## Data to use
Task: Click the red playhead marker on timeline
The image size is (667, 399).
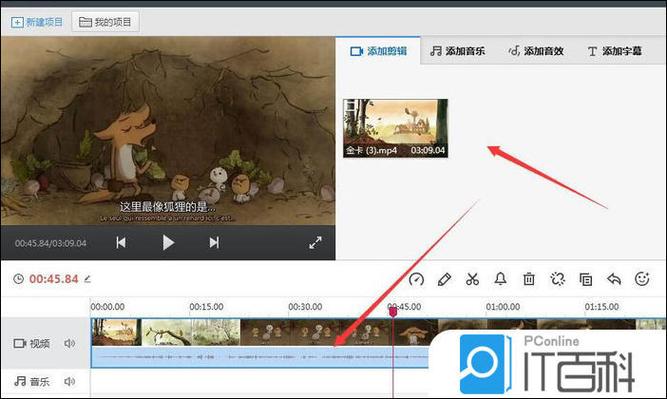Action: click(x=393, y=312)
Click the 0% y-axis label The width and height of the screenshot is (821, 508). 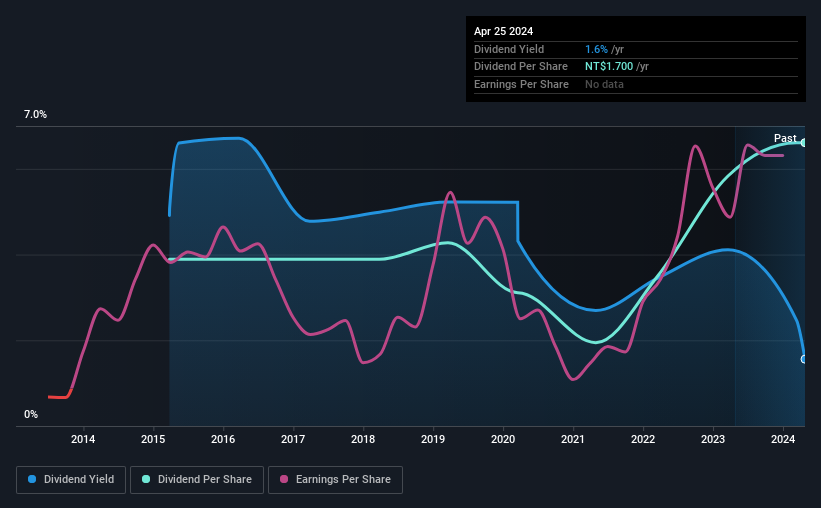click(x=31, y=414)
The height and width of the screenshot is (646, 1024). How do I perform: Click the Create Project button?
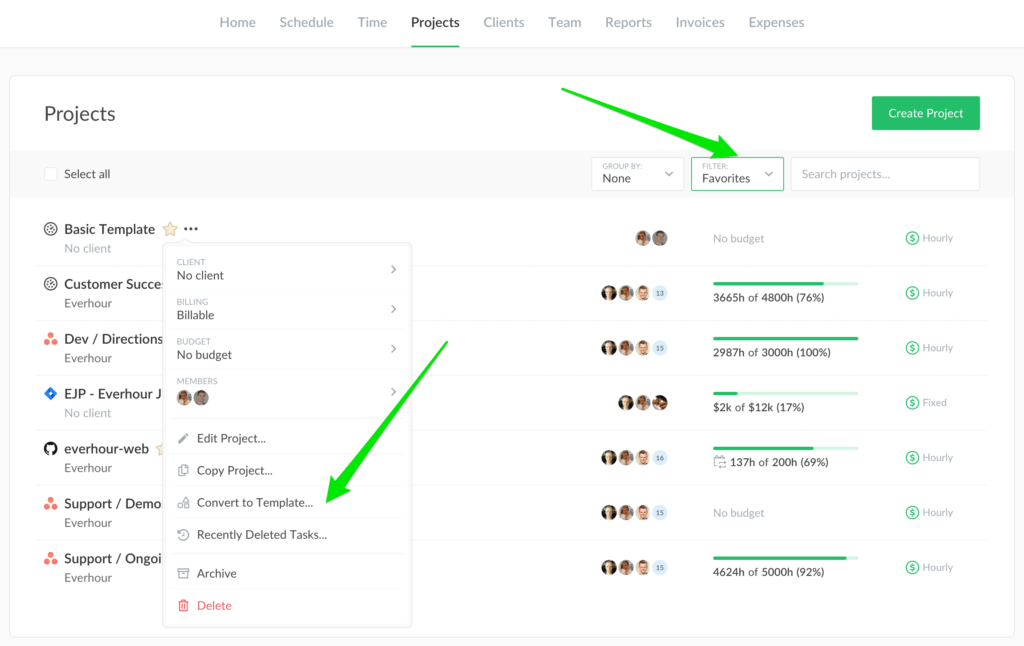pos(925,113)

## What to do
Return the records from the line containing "The height and" through the end of the records, copied exactly, leaving out the pictures.

## Answer for this exercise
The height and width of the screenshot is (646, 1024). How do I perform: Click the Create Project button?
pos(925,113)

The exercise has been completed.